There are others that I could contact too, but they don’t get it. I find speaking to people who do not understand more stressful and I end up trying to explain too much which in turn makes me feel even more alone and my family more misunderstood. They do not know what to say or how to respond. I also feel bad at times because I cannot give a whole lot back to people in my current life’s journey. I give what I can to people. I care, but so much of the last few months have felt as if I am an island all on my own. The more I thought about it the more I realized that I have always felt this way so I need to find peace with it. I need to find peace with me taking care of myself. I need to find peace with people not understanding. I need to find peace with being surrounded by groups of people and feeling alone.
I need to accept all of this, but you know I said all of this before.

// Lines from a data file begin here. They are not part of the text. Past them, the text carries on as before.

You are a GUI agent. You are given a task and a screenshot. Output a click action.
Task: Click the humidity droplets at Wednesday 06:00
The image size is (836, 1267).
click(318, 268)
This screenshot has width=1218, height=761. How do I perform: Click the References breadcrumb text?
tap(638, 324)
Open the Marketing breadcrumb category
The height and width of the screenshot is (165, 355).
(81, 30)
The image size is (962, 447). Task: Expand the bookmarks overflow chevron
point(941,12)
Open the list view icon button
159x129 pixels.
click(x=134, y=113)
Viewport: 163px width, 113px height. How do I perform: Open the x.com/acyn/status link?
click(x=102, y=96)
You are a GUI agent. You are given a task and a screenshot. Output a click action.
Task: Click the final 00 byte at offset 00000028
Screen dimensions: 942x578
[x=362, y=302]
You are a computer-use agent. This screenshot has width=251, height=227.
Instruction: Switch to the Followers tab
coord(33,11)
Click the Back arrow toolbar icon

I forget. I find myself feeling so “normal” and like everyone else when I am going and going; doing things that I love and/or I keep busy doing what people do on a daily basis. Things like making phone calls, texting, talking in the waiting room, or going to the store more than once in a day. Until I realize that I am exhausted from being around people. I am emotional over having a simple conversation. I am filled with anxiety about what I said, did, or I don’t understand a look someone gave me. I am able to fit in so well to the point that I fool myself, until I cannot do it any longer. Until I remember that I cried right before I made Daniel’s doctor appointment because I was so anxious.
Until I have to ask someone to repeat themselves multiple times, not because I cannot hear them but because my mind is incapable of deciphering their words.

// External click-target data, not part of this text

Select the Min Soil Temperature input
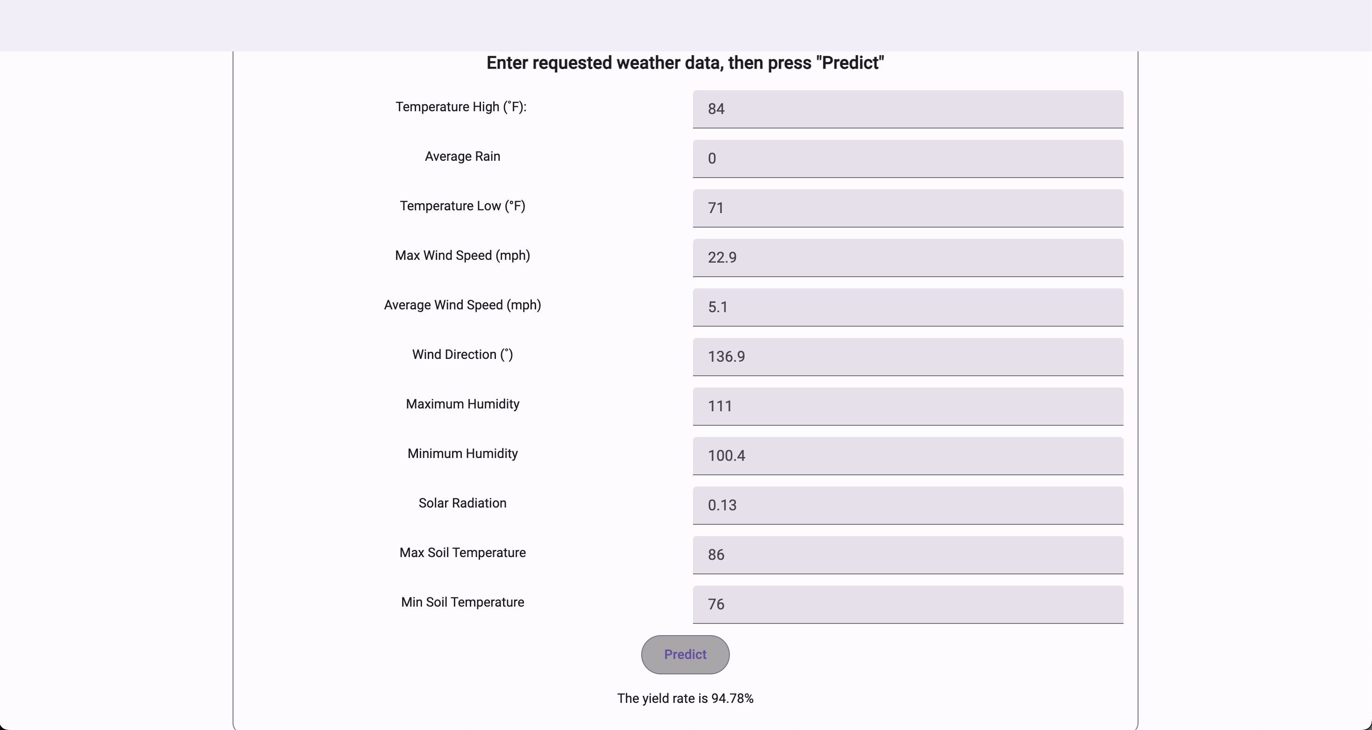The height and width of the screenshot is (730, 1372). (908, 604)
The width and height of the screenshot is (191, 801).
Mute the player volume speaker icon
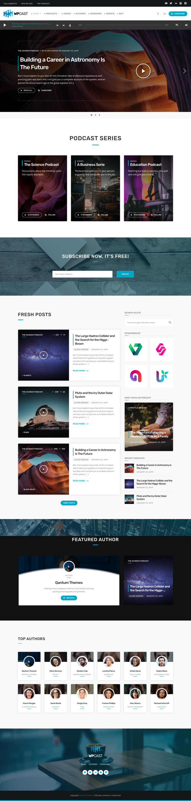[186, 25]
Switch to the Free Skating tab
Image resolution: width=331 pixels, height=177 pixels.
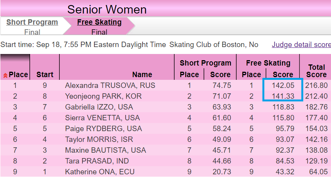coord(99,22)
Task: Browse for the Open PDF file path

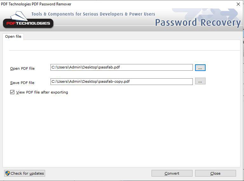Action: [200, 68]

Then, they look at me like I am some sort of idiot and start to talk louder or slowly in ways that feel demeaning. Until I stand in the middle of the boxing gym surrounded by my team, and see these personal connections that I do not seem to be able to make. I watch in amazement at the comradery between these people, how is that connection made? I feel it toward people, but somehow I do not feel it back. Do people feel that way toward me? If so, why doesn’t it feel the same for me? … Until I have to talk to myself for an hour in order to start writing an email to find out the status of my employment and then, spend another hour on three sentences getting stuck on the closure. How do I end this email!? There are so many untils, so many I have shared before, and so many new ones since I have ventured out into my community much more.
But you know, I haven’t let any of this stop me.
I have plans and goals that I intend on completing. I still feel all of the same things, but I do not let them consume me. I am alone, but I am not alone. I know that there are others who feel this way too. I may not speak to you, or have regular contact with you, but I know you understand what I am saying. Because I know that, it helps me keep up my strength to keep on going. It provides a stronger voice to pull from when I feel so isolated that it hurts to breathe. I also, know that I am alone and that is ok too. I can do a lot on my own — I just need to remember when loneliness comes over me I need to reach to those who will remind me that they are there. I need to come back to my blog and write when it becomes unbearable. I don’t need a lot, but I do need to have glimpses of hope to keep me going. I kind of went off on a tangent, I have not written in a while you know!
I hope you all have a great rest of the weekend and now I going to go enjoy my birthday. I am 42 years old today! Whoo hoo, I love birthdays! Happy Birthday or A Very Merry Unbirthday to you!